Pero lo singular del espacio vislumbrado ayer no era tan sólo la impronta de las fachadas. Ni tampoco sus interiores, alguno de los cuales ya se ha convertido, con el impulso de la alcaldesa, Rita Barberá, en privilegiado espacio para el negocio hotelero. No. Ayer, lo sorprendente no era tanto lo que se veía, sino lo que no se veía. El metro, invisible, obró el milagro. Hasta allí han llegado las obras de construcción de la nueva línea y justamente ha sido cortado ese tramo de calle. Ese trazo de ciudad ha quedado acotado por una fina malla metálica, que en la mañana de ayer, insisto en el momento, apenas alteraba la visión de ese lugar, aún abierto a la circulación de los peatones. Sí, tal vez algún domingo, de muy buena mañana, o en el más duro ferragosto, se consiga, siquiera por unos momentos, unos niveles tan bajos de ruido, como los de una mañana como la de ayer. Sin embargo, pese a su rotundidad, la clave no la tenía sólo el silencio de un tráfico suspendido y que aún no ha sido roto por la maquinaria pesada a punto de llegar. Lo realmente sorprendente de ese momento era el espacio mismo, agrandado, transfigurado, por la ausencia de vehículos.
En Especies de espacios, explica Georges Perec que nuestra mirada alcanza muy lejos y sólo ve aquello con lo que topa. Por lo tanto, nos dice, 'el espacio es lo que frena la mirada, aquello con que choca la vista: el obstáculo: ladrillos, un ángulo, un punto de fuga...'. En nuestra propia ciudad el espacio está, aparentemente, más domesticado que el tiempo, por eso nos recuerda Perec, que en todos los sitios encontramos gente que lleva reloj y es muy raro encontrar personas que usen brújula. De ahí nuestro desconcierto, cuando en una mañana, en un espacio que creemos conocer, nos cambian los obstáculos a nuestra mirada, que sólo se ve frenada por unos edificios que tantas veces hemos mirado sin haber acertado a ver.

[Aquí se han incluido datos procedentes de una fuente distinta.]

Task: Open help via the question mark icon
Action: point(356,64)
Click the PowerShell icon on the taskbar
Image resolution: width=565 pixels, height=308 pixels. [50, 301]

Vivir, dice Perec, es pasar de un espacio a otro haciendo lo posible para no golpearse. La mirada se detiene también en los otros, el paisanaje del que formamos parte. La semana pasada, en otra calle de Valencia, una anciana inició una carrera para intentar huir, presa de pánico, de dos jóvenes de facciones norteafricanas. La pobre mujer cayó al suelo, donde fue auxiliada por los imaginarios atracadores, y que se sepa no ha presentado ninguna reclamación contra el Gobierno por los efectos colaterales de naturaleza paranoide que genera su discurso sobre los inmigrantes.
Vuelvo mentalmente al espacio recobrado del barrio de la exposición y entiendo, con Perec, por qué no hay nada de inhumano en una ciudad, como no sea nuestra propia humanidad.